Neil sprang up, full of the most romantic notions about ordering this bandit out of the house, but as he looked at Borus’s amused ease, it was revealed to him that, for his own sport, this was what Borus hoped for.

“Good idea. Make it even,” said Neil. “Good luck, Belfreda. Good-bye, Mr.—Bugdoll, is it?”

He resolutely moved over, like a small but very select company, to shake Borus’s hand.
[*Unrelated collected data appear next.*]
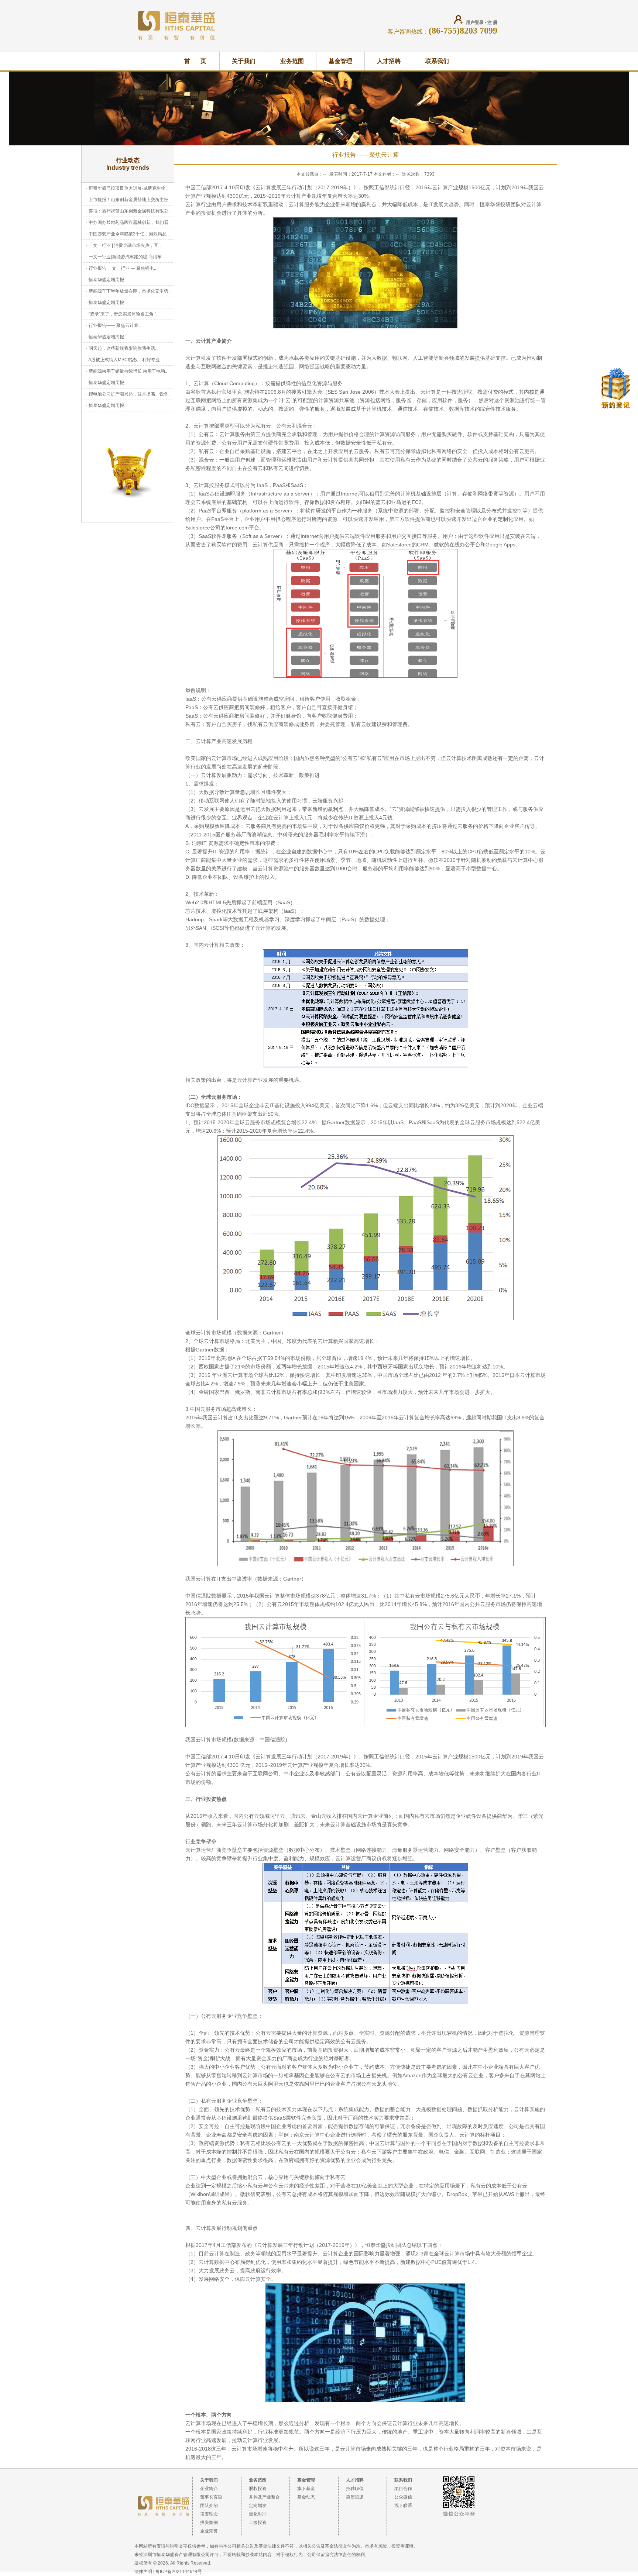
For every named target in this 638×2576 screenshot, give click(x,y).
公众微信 (403, 2497)
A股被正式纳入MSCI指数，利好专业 (124, 359)
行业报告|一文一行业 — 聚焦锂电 (121, 268)
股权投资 (258, 2488)
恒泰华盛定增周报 (106, 279)
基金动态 (306, 2497)
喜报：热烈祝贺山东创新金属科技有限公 (128, 211)
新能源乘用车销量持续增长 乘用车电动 (127, 371)
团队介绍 (209, 2505)
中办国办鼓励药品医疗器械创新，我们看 (128, 222)
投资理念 (209, 2514)
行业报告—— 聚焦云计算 (113, 325)
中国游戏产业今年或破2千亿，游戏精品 (128, 233)
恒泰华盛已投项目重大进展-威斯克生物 (127, 188)
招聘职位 (355, 2488)
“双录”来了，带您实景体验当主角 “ (122, 314)
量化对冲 (258, 2514)
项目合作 (403, 2488)
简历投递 (355, 2497)
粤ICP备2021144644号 (178, 2571)
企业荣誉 (209, 2531)
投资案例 (209, 2522)
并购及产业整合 (264, 2497)
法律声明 (143, 2571)
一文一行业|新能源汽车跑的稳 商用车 (125, 256)
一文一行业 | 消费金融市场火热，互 (123, 245)
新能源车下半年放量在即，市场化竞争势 (128, 291)
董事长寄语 (211, 2497)
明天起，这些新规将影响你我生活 (122, 348)
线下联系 (403, 2505)
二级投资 (258, 2522)
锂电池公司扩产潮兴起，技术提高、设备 (128, 394)
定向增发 (258, 2505)
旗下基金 (306, 2488)
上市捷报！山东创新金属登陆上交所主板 (128, 199)
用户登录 (475, 22)
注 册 (492, 22)
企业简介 (209, 2488)
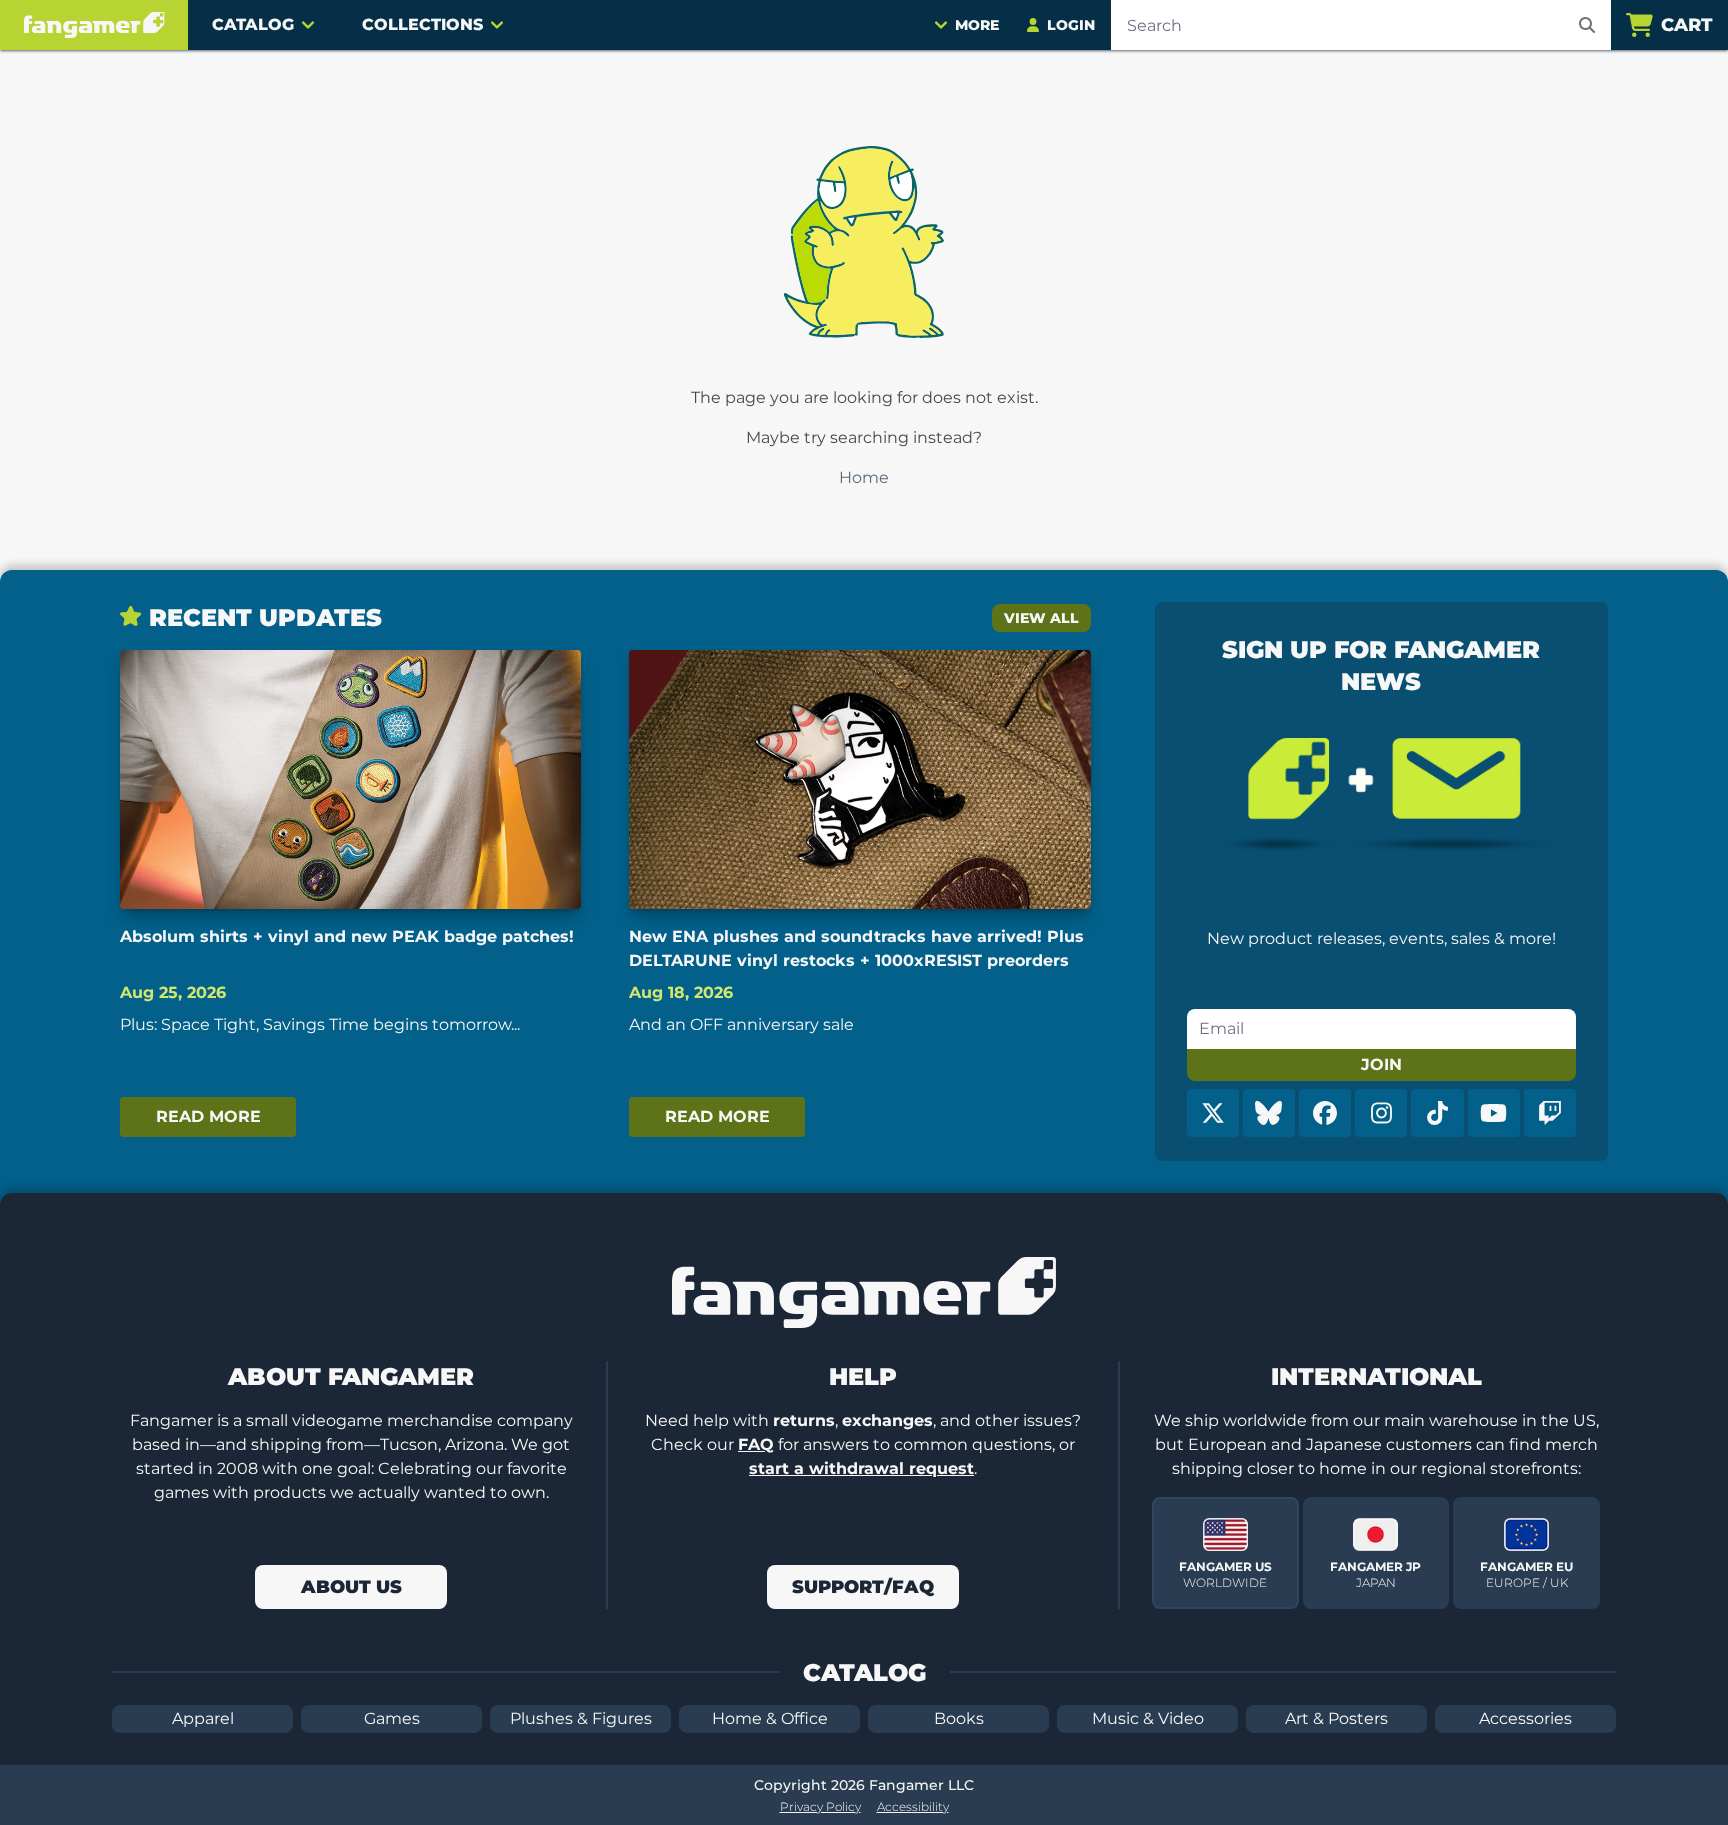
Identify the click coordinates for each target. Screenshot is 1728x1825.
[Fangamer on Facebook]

There was a moment’s trial of strength, Borus’s steel claw against Neil’s fist, and then Borus smiled. Neil liked that smile so much that half a minute passed before he remembered to be a superior white man and to say, with the grave courtesy which is the essence of insult, “Would you care to sit down in the kitchen, Mr. Bugdoll, while Belfreda packs?”

“Yes, thank you, Mr. Kingsblood. Yes, I’ll sit down in the kitchen ... while Miss Gray packs.” And vanished.

Vestal came back with laughter from supervising Belfreda’s packing.

“Damn those tramps, they win!”

“How come?” they all said.

“I was simply delighted that Belfreda had up and quit. I felt so free. And I thought I’d show ’em what a grand white-lady I am by being cordial and forgiving. I thought they’d slink off repentantly in his car (which is quite a bus, by the way; I wish we could afford one like it). But they didn’t. They drove off yelling ‘Good-bye, honey’ like hyenas. Because while Belfreda was up packing, Borus washed all the dishes and put ’em away, neater than I ever saw, and he’s left for us, right in the middle of the kitchen table, a jorum of champagne! My God, I never saw a jorum of champagne before, outside of an advertisement!”

“What a man!” admired Kitty Sayward. “I thought he had the most stunning build I ever laid eyes on.”

“Yes, quite a man,” murmured Vestal absently.

But Charles Sayward, most genial of husbands, protested, “What kind of white women do you two think you are, falling for a notorious, booze-peddling, slot-machine-owning, white-slaving black gangster! At least half of this country has plumb gone to hell—the women!”